As Source Code Meditation has revolutionized my overall wellbeing, I find it empirically important to objectively measure specific indicators that show a positive progression in my health. I will be analyzing my physical strain and recovery using my new WHOOP watch, which helps me to monitor my RHR(Resting heart rate), HRV(Heart rate variability), respiratory rate, and other physical data. From the data gathered, I will be able to conclude whether or not Source Code Meditation was able to help me to enhance my physical health.
Heart rate variability, or HRV for short, is a measure of your autonomic nervous system that is widely considered one of the best objective metrics for physical fitness and determining your body’s readiness to perform.
Although HRV manifests as a function of your heart rate, it actually originates from your nervous system.
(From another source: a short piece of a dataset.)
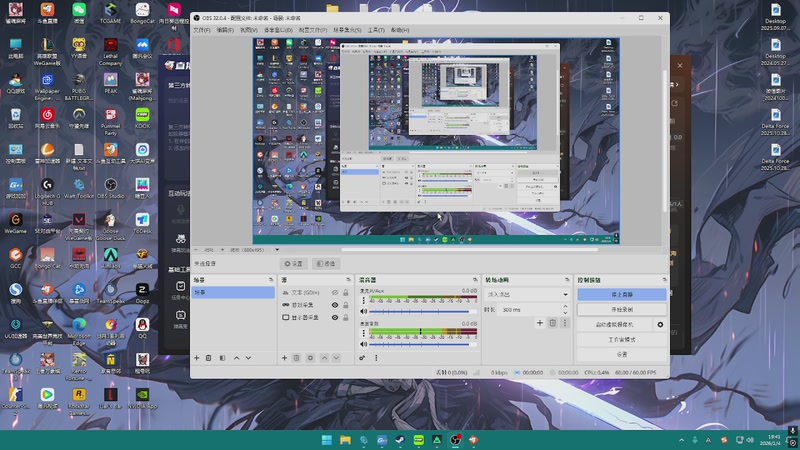Add a new scene with the plus icon
This screenshot has width=800, height=450.
(196, 357)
Your autonomic nervous system, which controls the involuntary aspects of your physiology, has two branches, parasympathetic (deactivating) and sympathetic (activating).
The parasympathetic branch (often referred to as “rest and digest”) handles inputs from internal organs, like digestion or your fingernails and hair growing. It causes a decrease in heart rate.
The sympathetic branch (often called “fight or flight”) reflects responses to things like stress and exercise, and increases your heart rate.
Heart rate variability comes from these two competing branches simultaneously sending signals to your heart. If your nervous system is balanced, your heart is constantly being told to beat slower by your parasympathetic system, and beat faster by your sympathetic system. This causes a fluctuation in your heart rate: HRV.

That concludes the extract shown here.